Welcome to the 67th edition of The Catch Block!

In this edition: let's check out a bunch of official and semi-official features coming in C# 10!

Plus: a new Visual Studio 2022 preview; a new .NET 6 preview; musings on GitHub Copilot; and improving our Blazor UI responsiveness.

Check Out Upcoming Features of C# 10!

C# 10 is coming out soon, and included with it are a few changes that I thought my dear readers should know about. A few of these are officially included (that is, included on the Microsoft docs for C# 10), and some of them are not official yet but are pretty much guaranteed to make the cut; we'll call them "semi-official".
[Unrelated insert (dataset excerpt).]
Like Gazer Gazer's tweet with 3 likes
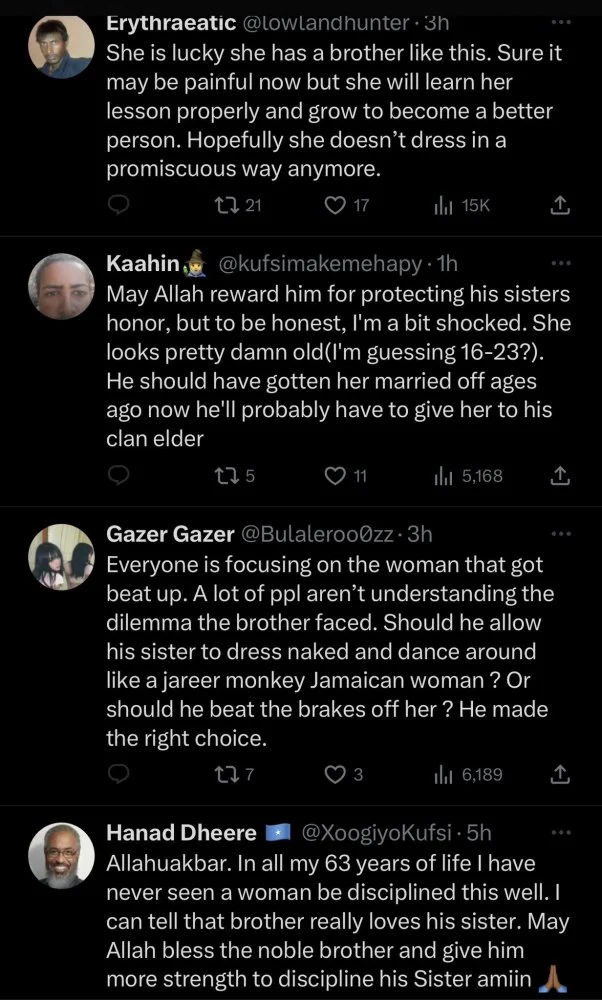[x=336, y=775]
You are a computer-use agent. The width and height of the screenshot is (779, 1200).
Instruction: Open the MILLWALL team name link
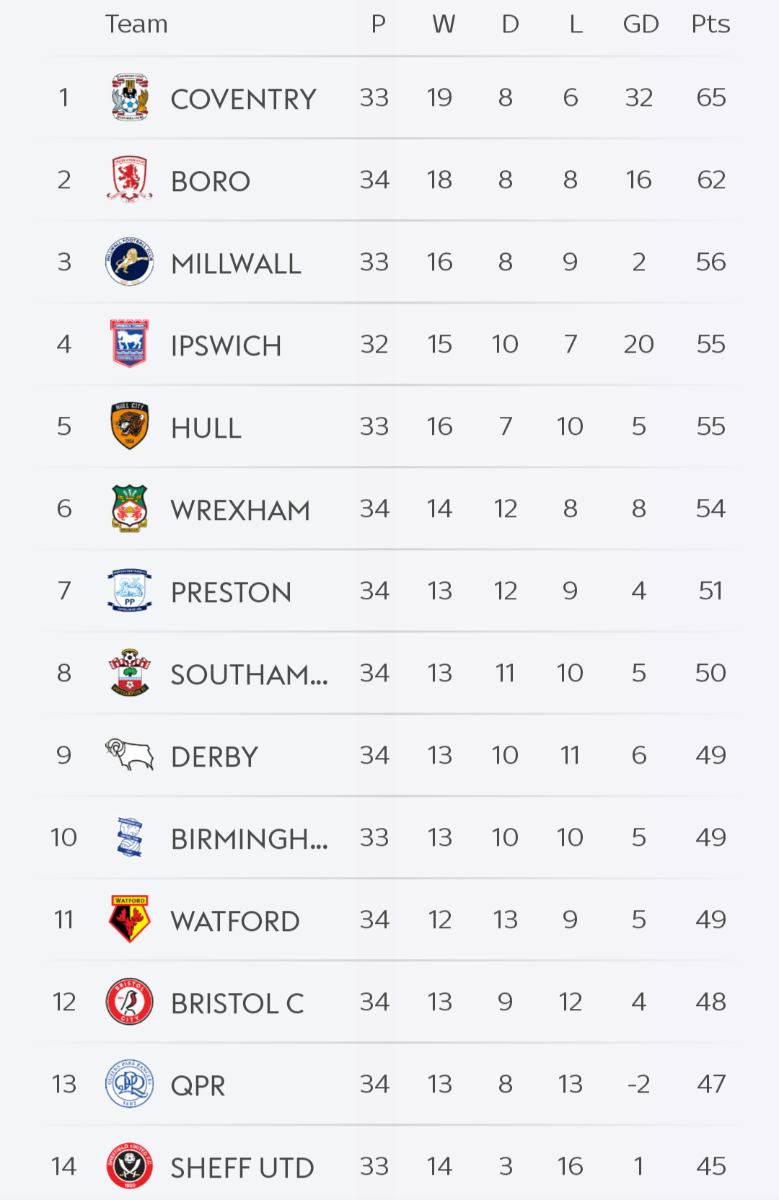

Here's five of the coolest upcoming changes:

Official - Const Interpolated Strings

The coolest "official" change is the ability to make const string objects using interpolation (the $ operator) if all the interpolated strings are const themselves.

public const string Name = "John Smith";
public const string Title = "Dr.";

public const string Greeting = $"Hello {Title} {Name}!";

Semi-Official - Null Parameter Checking

C# 10 will probably include the ability to check if a parameter to a method is null, using the !! operator:

public void MyMethod(string param1, SomeClass myClass!!)
{
    //...
}

Any time this method is called, if the value of myClass is null, C# will automatically through an instance of ArgumentNullException.

Semi-Official - field Keyword

In C# right now, we often need to declare properties in a class with a backing private field. Let's pretend we have a User class with a Name field, and there's a restriction on the Name so that it cannot be blank or only whitespace:

public class User
{
    private string _name;
    
    public string Name
    {
        get
        {
            return _name;
        }
        set
        {
            if(string.IsNullOrWhiteSpace(value))
                throw new ArgumentException("Name cannot be blank.");
            _name = value;
        }
    }
}

C# 10 introduces the new field keyword, which allows us to simplify this code to the following:

public class User
{
    private string _name;
    
    public string Name
    {
        get;
        set
        {
            if(string.IsNullOrWhiteSpace(value))
                throw new ArgumentException("Name cannot be blank.");
            field = value;
        }
    }
}

We don't need the get accessor code anymore, because the C# compiler automatically includes it when we use the field keyword.